▸ **Work to complete**:
Could you print every entry below exactly as given?

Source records
=-=-=

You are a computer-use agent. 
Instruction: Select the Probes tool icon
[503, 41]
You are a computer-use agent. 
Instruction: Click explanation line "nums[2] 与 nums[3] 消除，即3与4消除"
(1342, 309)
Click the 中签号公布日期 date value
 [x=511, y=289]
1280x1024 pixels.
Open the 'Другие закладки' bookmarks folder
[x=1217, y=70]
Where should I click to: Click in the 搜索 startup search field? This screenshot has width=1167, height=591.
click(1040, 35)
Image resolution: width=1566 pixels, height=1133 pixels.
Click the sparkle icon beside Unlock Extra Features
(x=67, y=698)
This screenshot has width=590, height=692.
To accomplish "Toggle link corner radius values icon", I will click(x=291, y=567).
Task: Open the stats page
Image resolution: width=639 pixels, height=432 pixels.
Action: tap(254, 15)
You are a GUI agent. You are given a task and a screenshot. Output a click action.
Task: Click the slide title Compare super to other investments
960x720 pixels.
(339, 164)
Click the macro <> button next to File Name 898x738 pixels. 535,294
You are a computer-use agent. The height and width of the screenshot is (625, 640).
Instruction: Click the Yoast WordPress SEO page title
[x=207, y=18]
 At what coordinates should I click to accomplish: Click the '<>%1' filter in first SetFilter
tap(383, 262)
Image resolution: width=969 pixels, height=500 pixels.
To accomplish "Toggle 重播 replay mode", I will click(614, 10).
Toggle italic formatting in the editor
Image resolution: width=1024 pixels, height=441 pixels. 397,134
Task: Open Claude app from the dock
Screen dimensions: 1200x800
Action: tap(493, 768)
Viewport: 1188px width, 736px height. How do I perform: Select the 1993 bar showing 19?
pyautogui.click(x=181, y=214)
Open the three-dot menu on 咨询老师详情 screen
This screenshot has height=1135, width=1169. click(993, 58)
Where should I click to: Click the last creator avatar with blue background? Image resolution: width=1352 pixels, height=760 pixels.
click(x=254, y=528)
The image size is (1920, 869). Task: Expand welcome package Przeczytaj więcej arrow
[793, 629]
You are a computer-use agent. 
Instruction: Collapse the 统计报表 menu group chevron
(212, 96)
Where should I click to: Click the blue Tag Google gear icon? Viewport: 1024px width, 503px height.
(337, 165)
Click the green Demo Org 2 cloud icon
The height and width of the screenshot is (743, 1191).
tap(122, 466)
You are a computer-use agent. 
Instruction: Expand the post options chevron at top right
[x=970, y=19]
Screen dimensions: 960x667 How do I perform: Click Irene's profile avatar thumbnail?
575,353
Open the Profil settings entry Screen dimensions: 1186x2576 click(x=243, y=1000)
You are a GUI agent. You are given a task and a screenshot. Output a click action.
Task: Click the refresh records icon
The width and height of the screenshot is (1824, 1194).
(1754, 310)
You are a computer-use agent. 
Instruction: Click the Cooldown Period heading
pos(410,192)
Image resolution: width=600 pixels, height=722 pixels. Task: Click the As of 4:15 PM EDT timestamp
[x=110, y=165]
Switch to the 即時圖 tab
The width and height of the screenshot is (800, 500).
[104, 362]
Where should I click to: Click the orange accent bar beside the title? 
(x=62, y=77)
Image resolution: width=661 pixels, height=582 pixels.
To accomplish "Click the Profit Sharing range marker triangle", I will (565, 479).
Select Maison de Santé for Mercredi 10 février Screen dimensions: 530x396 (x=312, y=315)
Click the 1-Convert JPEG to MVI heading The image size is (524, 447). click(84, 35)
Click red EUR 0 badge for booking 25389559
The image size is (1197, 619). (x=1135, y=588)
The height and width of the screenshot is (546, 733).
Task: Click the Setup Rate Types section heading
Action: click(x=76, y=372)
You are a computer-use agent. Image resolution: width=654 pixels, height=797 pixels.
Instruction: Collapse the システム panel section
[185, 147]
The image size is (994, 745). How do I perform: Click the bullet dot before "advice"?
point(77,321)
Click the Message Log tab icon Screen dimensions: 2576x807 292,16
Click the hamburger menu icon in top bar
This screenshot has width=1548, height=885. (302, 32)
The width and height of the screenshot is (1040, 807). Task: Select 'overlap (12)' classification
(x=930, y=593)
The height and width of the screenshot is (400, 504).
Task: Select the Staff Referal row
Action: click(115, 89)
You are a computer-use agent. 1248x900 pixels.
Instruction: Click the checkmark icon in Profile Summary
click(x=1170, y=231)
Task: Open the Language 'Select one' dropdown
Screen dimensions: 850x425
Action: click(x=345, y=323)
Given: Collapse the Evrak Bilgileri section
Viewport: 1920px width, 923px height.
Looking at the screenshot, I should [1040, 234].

=-=-=

▸ **Task answer**:
You are a computer-use agent. 
Instruction: Select the Probes tool icon
[503, 41]
You are a computer-use agent. 
Instruction: Click explanation line "nums[2] 与 nums[3] 消除，即3与4消除"
(1342, 309)
Click the 中签号公布日期 date value
 [x=511, y=289]
1280x1024 pixels.
Open the 'Другие закладки' bookmarks folder
[x=1217, y=70]
Where should I click to: Click in the 搜索 startup search field? This screenshot has width=1167, height=591.
click(1040, 35)
Image resolution: width=1566 pixels, height=1133 pixels.
Click the sparkle icon beside Unlock Extra Features
(x=67, y=698)
This screenshot has width=590, height=692.
To accomplish "Toggle link corner radius values icon", I will click(x=291, y=567).
Task: Open the stats page
Image resolution: width=639 pixels, height=432 pixels.
Action: tap(254, 15)
You are a GUI agent. You are given a task and a screenshot. Output a click action.
Task: Click the slide title Compare super to other investments
960x720 pixels.
(339, 164)
Click the macro <> button next to File Name 898x738 pixels. 535,294
You are a computer-use agent. The height and width of the screenshot is (625, 640).
Instruction: Click the Yoast WordPress SEO page title
[x=207, y=18]
 At what coordinates should I click to accomplish: Click the '<>%1' filter in first SetFilter
tap(383, 262)
Image resolution: width=969 pixels, height=500 pixels.
To accomplish "Toggle 重播 replay mode", I will click(614, 10).
Toggle italic formatting in the editor
Image resolution: width=1024 pixels, height=441 pixels. 397,134
Task: Open Claude app from the dock
Screen dimensions: 1200x800
Action: tap(493, 768)
Viewport: 1188px width, 736px height. How do I perform: Select the 1993 bar showing 19?
pyautogui.click(x=181, y=214)
Open the three-dot menu on 咨询老师详情 screen
This screenshot has height=1135, width=1169. click(993, 58)
Where should I click to: Click the last creator avatar with blue background? Image resolution: width=1352 pixels, height=760 pixels.
click(x=254, y=528)
The image size is (1920, 869). Task: Expand welcome package Przeczytaj więcej arrow
[793, 629]
You are a computer-use agent. 
Instruction: Collapse the 统计报表 menu group chevron
(212, 96)
Where should I click to: Click the blue Tag Google gear icon? Viewport: 1024px width, 503px height.
(337, 165)
Click the green Demo Org 2 cloud icon
The height and width of the screenshot is (743, 1191).
tap(122, 466)
You are a computer-use agent. 
Instruction: Expand the post options chevron at top right
[x=970, y=19]
Screen dimensions: 960x667 How do I perform: Click Irene's profile avatar thumbnail?
575,353
Open the Profil settings entry Screen dimensions: 1186x2576 click(x=243, y=1000)
You are a GUI agent. You are given a task and a screenshot. Output a click action.
Task: Click the refresh records icon
The width and height of the screenshot is (1824, 1194).
(1754, 310)
You are a computer-use agent. 
Instruction: Click the Cooldown Period heading
pos(410,192)
Image resolution: width=600 pixels, height=722 pixels. Task: Click the As of 4:15 PM EDT timestamp
[x=110, y=165]
Switch to the 即時圖 tab
The width and height of the screenshot is (800, 500).
[104, 362]
Where should I click to: Click the orange accent bar beside the title? 
(x=62, y=77)
Image resolution: width=661 pixels, height=582 pixels.
To accomplish "Click the Profit Sharing range marker triangle", I will (565, 479).
Select Maison de Santé for Mercredi 10 février Screen dimensions: 530x396 (x=312, y=315)
Click the 1-Convert JPEG to MVI heading The image size is (524, 447). click(84, 35)
Click red EUR 0 badge for booking 25389559
The image size is (1197, 619). (x=1135, y=588)
The height and width of the screenshot is (546, 733).
Task: Click the Setup Rate Types section heading
Action: click(x=76, y=372)
You are a computer-use agent. Image resolution: width=654 pixels, height=797 pixels.
Instruction: Collapse the システム panel section
[185, 147]
The image size is (994, 745). How do I perform: Click the bullet dot before "advice"?
point(77,321)
Click the Message Log tab icon Screen dimensions: 2576x807 292,16
Click the hamburger menu icon in top bar
This screenshot has width=1548, height=885. (302, 32)
The width and height of the screenshot is (1040, 807). Task: Select 'overlap (12)' classification
(x=930, y=593)
The height and width of the screenshot is (400, 504).
Task: Select the Staff Referal row
Action: click(115, 89)
You are a computer-use agent. 1248x900 pixels.
Instruction: Click the checkmark icon in Profile Summary
click(x=1170, y=231)
Task: Open the Language 'Select one' dropdown
Screen dimensions: 850x425
Action: click(x=345, y=323)
Given: Collapse the Evrak Bilgileri section
Viewport: 1920px width, 923px height.
Looking at the screenshot, I should [1040, 234].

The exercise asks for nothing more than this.